捕手新の48本塁打に加えて打点王を獲得したペレス。しかし、まさかのMVP投票は上位3人に入らず。これも日米の違いを感じる基準だろう。(C)Getty Images

捕手新の48本塁打に加えて打点王を獲得したペレス。しかし、まさかのMVP投票は上位3人に入らず。これも日米の違いを感じる基準だろう。(C)Getty Images

 WARとは、打撃・走塁・守備・投球を得点価値というスケールに落とし込み、すべての選手を一つの指標で比較していくもの。Wins Above Replacementの頭文字を取っていて、「勝利」にどれだけ貢献できたのかを示している。

 メジャーでは大手2大データサイト『Baseball-Reference(BR)』と『FanGraphs』が算出しているものが有名で、今回の投票上位を『BR』版で見ていくと、ア・リーグでは大谷が1位(9.0)、セミエンが3位(7.2)、ゲレーロJr.が4位(6.8)、ナ・リーグはソトが2位(7.0)、タティースJr.が4位(6.5)、ハーパーは11位(5.9)だった。

練習問題 1 | 本文抜粋によると、WARではなぜすべての選手を一つの指標で比較できるのか。1〜3文で説明せよ。
練習問題 2 | 本文抜粋で、『BR』版のWARでハーパーは何位だったか。
練習問題 3 | 本文抜粋の「メジャーでは大手2大データサ」から「ーは11位(5.9)だった。」までを、一字一句そのまま繰り返せ。
この後に続く資料は、本文抜粋の内容とは関係がない。

提供資料 |

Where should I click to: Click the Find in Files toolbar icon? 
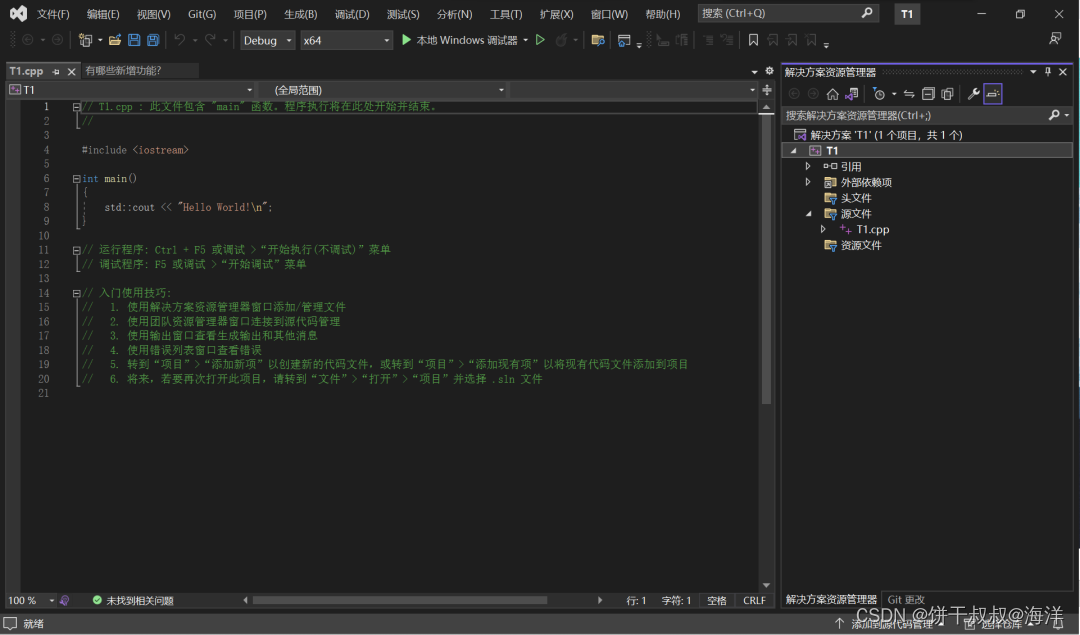(598, 40)
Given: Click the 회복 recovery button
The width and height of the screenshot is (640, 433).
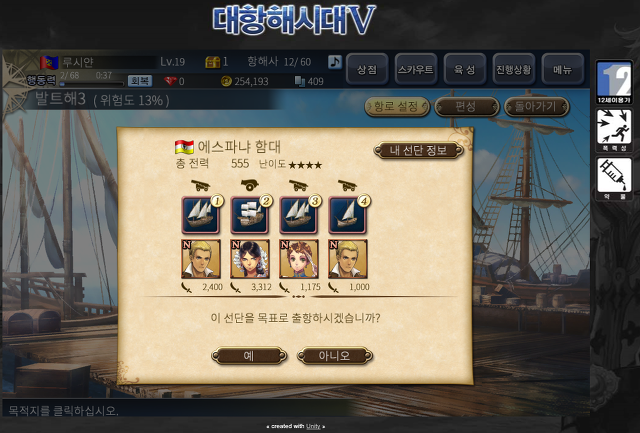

解答例 1 | WARは、打撃・走塁・守備・投球を「得点価値」という共通のスケールに落とし込んでいるからである。

解答例 2 | 11位(5.9)だった。

解答例 3 |
メジャーでは大手2大データサイト『Baseball-Reference(BR)』と『FanGraphs』が算出しているものが有名で、今回の投票上位を『BR』版で見ていくと、ア・リーグでは大谷が1位(9.0)、セミエンが3位(7.2)、ゲレーロJr.が4位(6.8)、ナ・リーグはソトが2位(7.0)、タティースJr.が4位(6.5)、ハーパーは11位(5.9)だった。